Today, economic forces are coming to the rescue in ways that no one anticipated in 2008. Fred Singer, professor emeritus at the University of Virginia, wrote this editorial for American Thinker:

April 11, 2012
Cheap Natural Gas Heralds an Energy Revolution
By S. Fred Singer [excerpt only]

All bets are off for the future of energy in the United States and, indeed, the world, as the price of natural gas plummets to ever-lower values — thanks to the development of technology that can access gas and liquids trapped in hitherto inaccessible shale rocks. In mid-2008, the spot price (at Henry Hub) reached a peak of $13 per mcf (1,000 cubic feet). Since then, the price has decreased sharply, dipping to $2 in mid-March, and it now stands at $2.30. If prices decline further, natural gas will be cheaper than the average steam coal, which up until now has been the lowest-cost fuel on a heat basis.

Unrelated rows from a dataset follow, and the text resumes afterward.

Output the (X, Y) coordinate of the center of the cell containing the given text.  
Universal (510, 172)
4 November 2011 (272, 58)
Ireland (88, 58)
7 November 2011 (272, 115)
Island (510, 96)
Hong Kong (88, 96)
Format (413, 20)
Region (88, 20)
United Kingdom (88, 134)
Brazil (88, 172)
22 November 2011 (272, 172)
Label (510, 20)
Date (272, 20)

…consider the consequences of having huge quantities of cheap gas available. It will make new coal-fired power plants uneconomic, but it will also make new nuclear plants uneconomic. It is ironic that these two longed-for goals of radical environmentalists are being achieved simply through economics, without the need for any regulation. But it is ironic also that cheap gas will completely remove the need for electricity generated by solar or wind — much to the chagrin of environmental zealots. And all those folks hoping that energy prices would continue to rise and that electricity costs would “skyrocket” will be sorely disappointed.

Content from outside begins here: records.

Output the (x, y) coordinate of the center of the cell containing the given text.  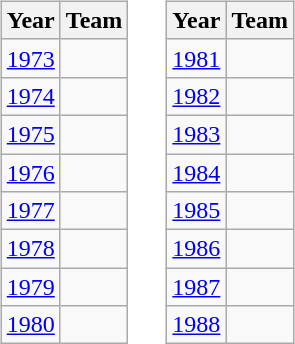
1982 (196, 96)
1977 (30, 211)
1979 (30, 287)
1984 (196, 173)
1976 (30, 173)
1978 (30, 249)
1988 (196, 325)
1973 (30, 58)
1983 (196, 134)
1974 (30, 96)
1987 (196, 287)
1981 (196, 58)
1975 (30, 134)
1986 (196, 249)
1980 (30, 325)
1985 (196, 211)
From the cell containing the given text, extract its center point as (X, Y) coordinate. 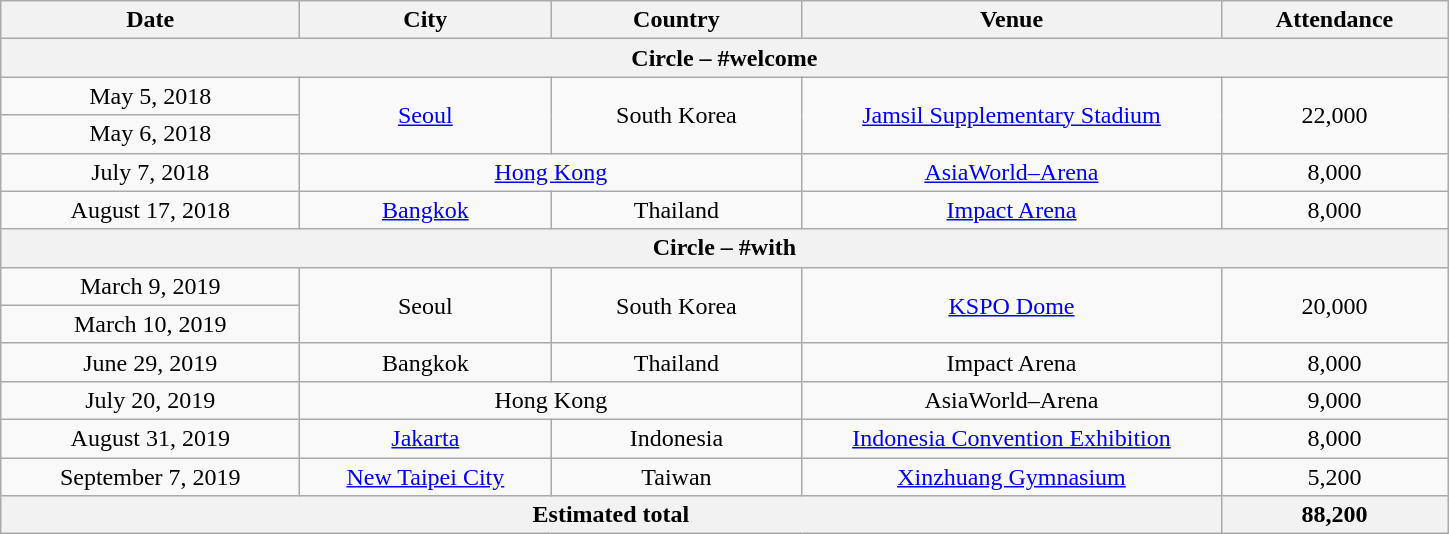
KSPO Dome (1012, 305)
May 5, 2018 (150, 96)
August 31, 2019 (150, 438)
5,200 (1334, 477)
New Taipei City (426, 477)
July 20, 2019 (150, 400)
Circle – #welcome (724, 58)
20,000 (1334, 305)
22,000 (1334, 115)
Indonesia Convention Exhibition (1012, 438)
88,200 (1334, 515)
Jakarta (426, 438)
July 7, 2018 (150, 172)
March 9, 2019 (150, 286)
Circle – #with (724, 248)
City (426, 20)
September 7, 2019 (150, 477)
March 10, 2019 (150, 324)
Venue (1012, 20)
August 17, 2018 (150, 210)
Jamsil Supplementary Stadium (1012, 115)
9,000 (1334, 400)
Estimated total (611, 515)
Indonesia (676, 438)
Attendance (1334, 20)
Xinzhuang Gymnasium (1012, 477)
Country (676, 20)
June 29, 2019 (150, 362)
Date (150, 20)
May 6, 2018 (150, 134)
Taiwan (676, 477)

But there are also extra bonus points. “Combined-cycle” gas power plants can reach efficiencies of 60% or more, compared to heat efficiencies of nuclear power plants of 35% or coal plants of 40%. It gets even better than that. Gas-fired electricity generation is essentially non-polluting and user-friendly, and it can be placed in close proximity to wherever power is needed, making distributed generation economically feasible. For example, a large apartment building of 1,000 units could use its own 10-megawatt power plant. But once installed, it becomes possible to consider co-generation, with the waste heat used for space heating, air-conditioning, hot water, laundry, and other process-heat applications — and even desalination. One can imagine energy efficiencies of as much as 80%, more than double what is achieved today. It would also simplify the problem of waste-heat disposal.

Transportation Future
This leaves only transportation as a major energy consumer that needs to be addressed. On an interim basis, one might use liquefied natural gas (LNG) to fuel trucks, earth-movers, and perhaps even trains and aircraft. Intermediate-sized users, such as fleet vehicles, (SUV-sized) taxi cabs, buses, etc. could benefit economically by using compressed natural gas (CNG) — with fuel costs only a fraction of conventional motor fuels.

But the ultimate solution for the majority of vehicles is still gasoline and diesel oil. And with natural gas prices really low, there is no longer an incentive to aim for highest conversion efficiency. Therefore, there is no need to think about ethanol, methanol, or exotic liquids like hydrogen, all of which would require a new distribution system and major adjustments to car engines. Instead, one can simply adapt existing commercial technologies, like Fischer-Tropsch, to convert natural gas directly into gasoline or diesel.

Even today’s gas price is low enough — about 15% on a BTU-basis — to yield a substantial profit for conversion projects. No wonder that major GTL (gas-to-liquid) projects are planned or already underway in Qatar and other locations. It would seem to be a “no-brainer” investment — with no need for government subsidies or loan guarantees.


As Singer adds over several paragraphs — and as I cautioned six years ago — the only risk to a good outcome is restrictive government policies.

The highest national average price for gasoline this year so far is $3.92 per gallon, reached last week. It would be ironic if gas never even reached the lowest upside prediction. On April 11, USA Today bucked the trend in quoting three industry analysts who do not believe the consensus. Good for them.